Il aurait pu s’en aller tranquillement au terme de douze ans de ses deux mandats présidentiels, dont un septennat. Mais le désormais ex-président sénégalais, acculé par l’opposant radical Ousmane Sonko, a été contraint de renoncer à briguer un troisième mandat politiquement indu. Mais pourquoi fallait-il qu’il songe encore à s’impliquer dans le jeu en sollicitant un report du scrutin qui a encore coûté la vie à quatre jeunes Sénégalais ?
Tout au long de la cérémonie d’investiture de son successeur, Bassirou Diomaye Diakhar Faye, l’ancien président de la République du Sénégal, Macky Sall, était dans ses petits souliers. Dans la salle où se trouvait également en bonne place son rival irréductible, Ousmane Sonko, aux côtés du président guinéen Mamadou Doumbouya, très applaudi, le successeur d’Abdoulaye Wade n’en menait pas très large face à une assistance qui n’avait que des regards éloquents de tristesse pour lui. Coups d’œil de commisération, c’est même peu dire tant beaucoup dans l’assistance étaient certainement étreints par la colère au regard du gâchis sanglant causé au pays par un homme qui voulait demeurer à la tête du pays à tout prix, dont celui de jeunes Sénégalais désespérés et de carrières des adversaires politiques trop regardants à son goût.
Le président du Pastef, Ousmane Sonko, et son secrétaire général, Diomaye Faye, comptaient parmi la seconde catégorie. C’est pourquoi le président désavoué par la Cour constitutionnelle, d’abord, puis par une écrasante majorité de Sénégalais, jusque dans sa propre majorité, leur en a tenu rigueur en les envoyant tous deux en prison.
Issus tous les deux de l’administration des impôts et des domaines, les deux jeunes politiciens, qui avaient accès à des sources fiables de la manière familiale dont le chef de l’Etat était en train de gérer les ressources de l’Etat, avaient fini par s’en émouvoir. Ousmane Sonko, le leader du parti anti-système, a même commis un livre qui étalait la gestion peu orthodoxe des richesses gazière et pétrolière du Sénégal par le président de la République. Une dénonciation qui lui a valu sa radiation, par décret, de ses fonctions administratives.

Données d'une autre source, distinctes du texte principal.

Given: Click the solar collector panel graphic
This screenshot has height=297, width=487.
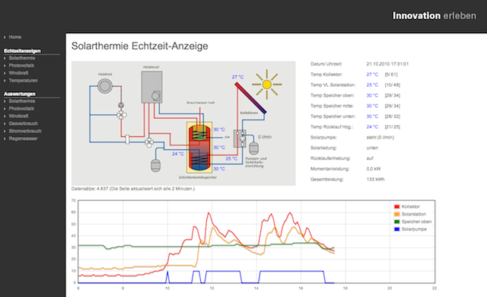Looking at the screenshot, I should [x=250, y=98].
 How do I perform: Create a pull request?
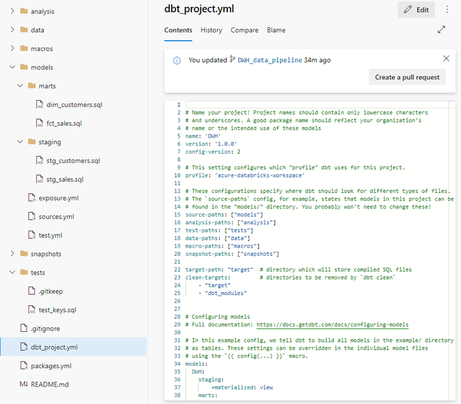click(x=407, y=77)
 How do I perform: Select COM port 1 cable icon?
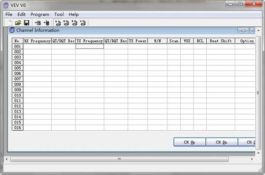click(58, 23)
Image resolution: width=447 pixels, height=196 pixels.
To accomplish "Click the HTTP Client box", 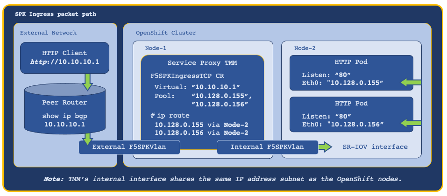I will point(65,58).
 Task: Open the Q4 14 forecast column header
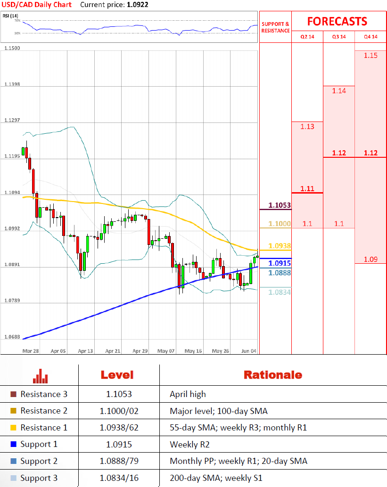click(x=371, y=37)
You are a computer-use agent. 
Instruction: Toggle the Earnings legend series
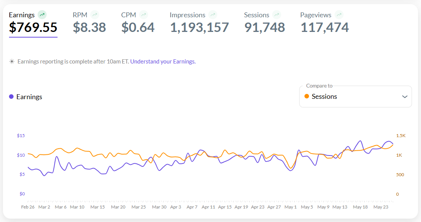click(26, 97)
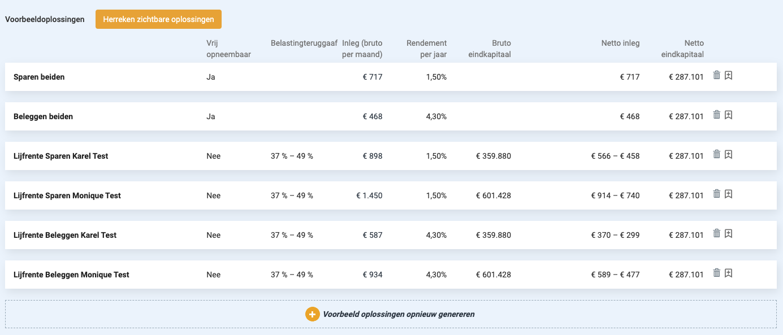Click the orange plus circle icon
Screen dimensions: 783x335
pyautogui.click(x=313, y=314)
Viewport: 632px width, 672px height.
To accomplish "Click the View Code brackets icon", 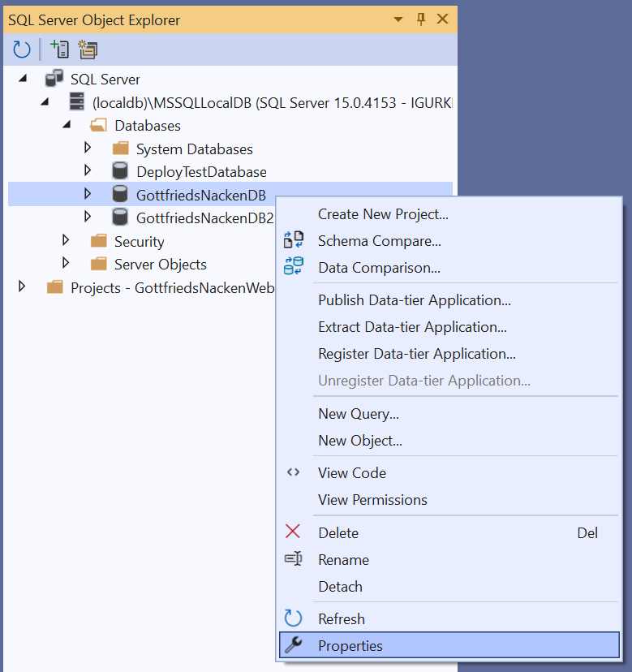I will tap(293, 472).
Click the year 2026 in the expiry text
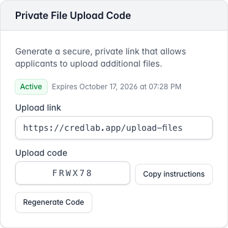Image resolution: width=228 pixels, height=228 pixels. [128, 87]
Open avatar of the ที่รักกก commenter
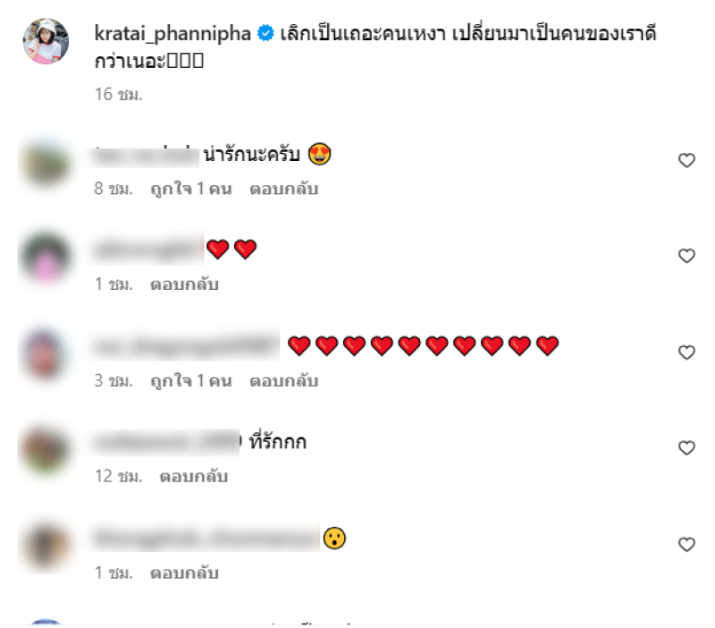This screenshot has height=628, width=715. click(46, 451)
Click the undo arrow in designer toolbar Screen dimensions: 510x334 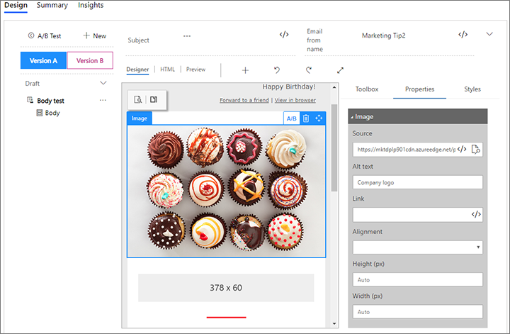(x=277, y=70)
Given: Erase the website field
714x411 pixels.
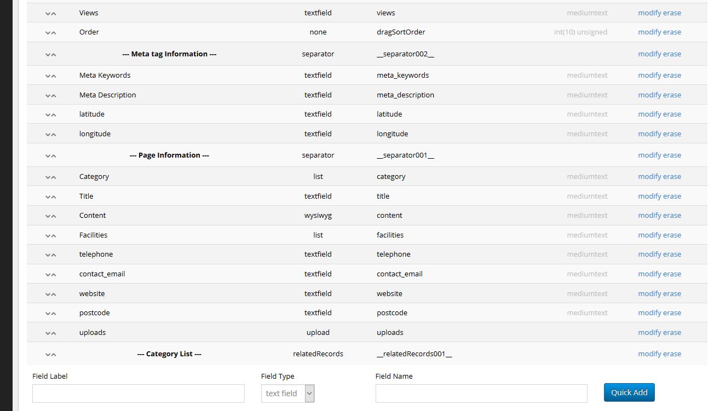Looking at the screenshot, I should [x=672, y=293].
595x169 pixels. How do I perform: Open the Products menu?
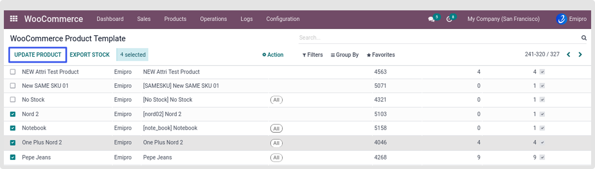175,19
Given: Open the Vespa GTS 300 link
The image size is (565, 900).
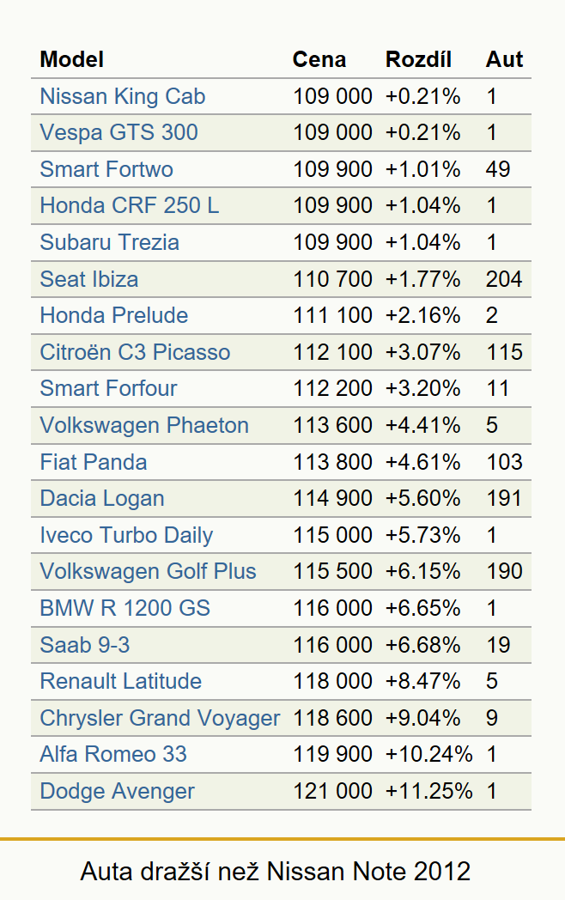Looking at the screenshot, I should pos(118,132).
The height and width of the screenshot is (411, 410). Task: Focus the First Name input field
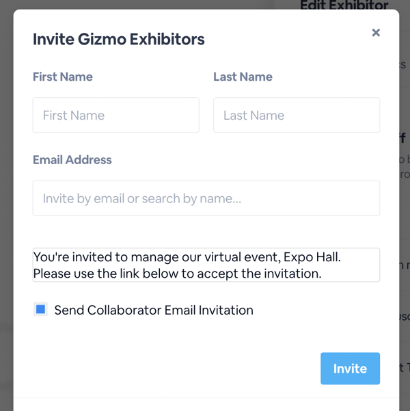point(115,115)
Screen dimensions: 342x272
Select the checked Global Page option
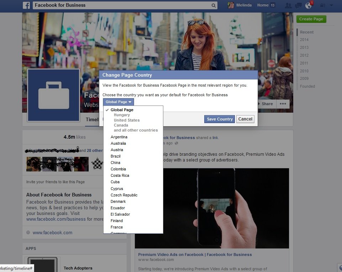pos(122,110)
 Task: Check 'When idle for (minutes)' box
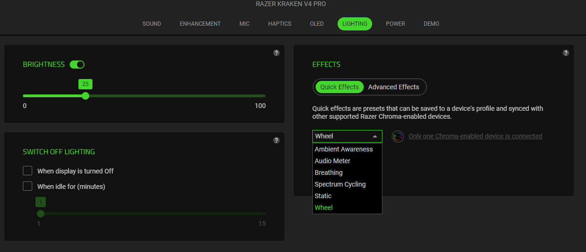click(x=28, y=186)
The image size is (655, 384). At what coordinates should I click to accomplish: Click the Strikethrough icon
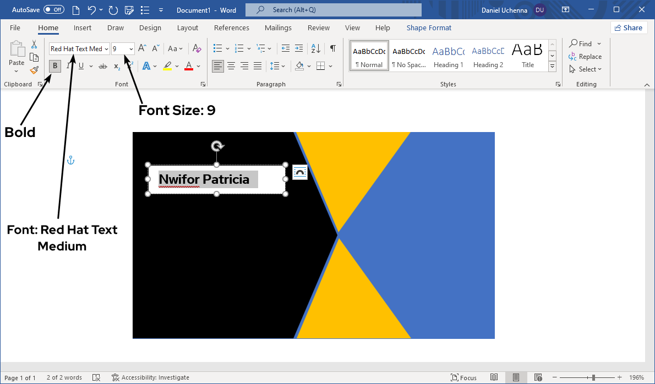[x=102, y=66]
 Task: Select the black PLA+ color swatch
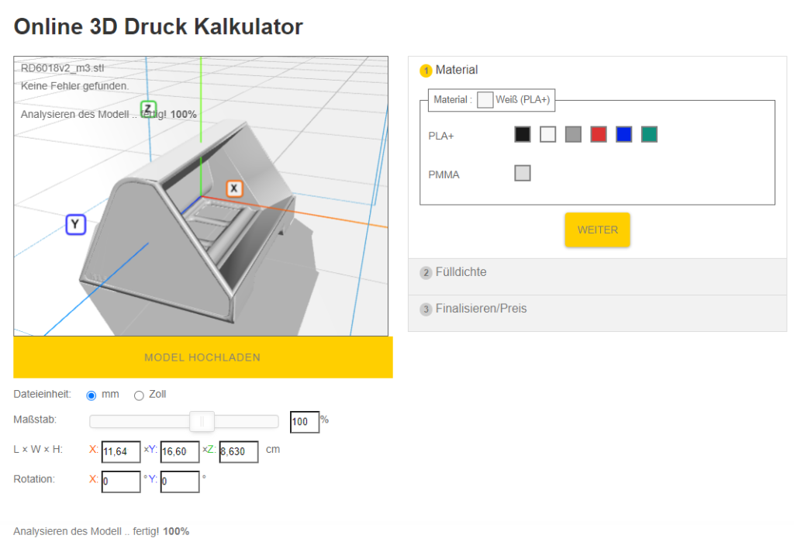tap(523, 134)
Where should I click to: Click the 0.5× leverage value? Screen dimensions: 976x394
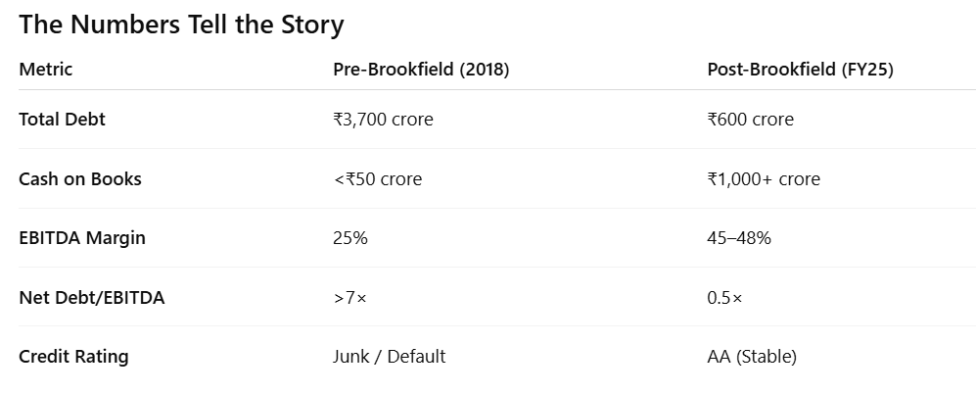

Depuis lors s’est engagé entre les deux hommes un véritable combat politique sans merci où le pouvoir en place a utilisé tous les moyens pour affaiblir un adversaire qui, malheureusement pour lui, se révèlera d’une autre trempe.
Jeté en prison où se trouvait déjà Bassirou Diomaye Faye, son n° 2, Ousmane Sonko ne lâchera jamais politiquement prise, tenant coûte que coûte à se porter candidat à l’élection présidentielle où il figurait parmi les mieux cotés, sinon le favori. Mais avant que ce projet ne soit entravé par la Cour constitutionnelle, le politicien déterminé a eu la lucidité et le fair-play de comprendre qu’il ne fallait absolument pas opter pour la posture de la « chaise vide ». Il a choisi de mettre sur orbite la candidature de son « petit frère et ami » qui vient de remporter la dernière présidentielle programmée en accéléré par une Cour constitutionnelle qui avait, elle aussi, des comptes à régler avec un pouvoir partant qui avait tenté de la discréditer. Une dizaine de jours avant que l’amnistie les sortant de prison ne produise effectivement ses effets, Faye et Sonko s’étaient déjà accordés sur le programme et la manière dont ils allaient commencer à gérer le pays sans rancœur et sans Sall.
C’est pourquoi l’importance qu’entendait accorder le futur chef de l’Etat au rôle du Premier ministre pendant la campagne n’était absolument pas anodine. Faye a d’ailleurs rapidement nommé Sonko à la Primature. Et ce dernier n’a pas tardé à rendre publique la formation de son gouvernement hier, 20 ministres. En comparaison, une nouvelle équipe gouvernementale reste toujours attendue en République Démocratique du Congo alors que le président Félix Antoine Tshilombo Tshisékédi avait était réélu pour son second mandat en décembre dernier.
Pour revenir au Sénégal, Macky Sall devrait s’attendre à quelques nuits d’insomnie avec l’audit qu’a promis de lancer très prochainement le nouveau président sénégalais sur la gestion passée des mines, du gaz et du pétrole du pays.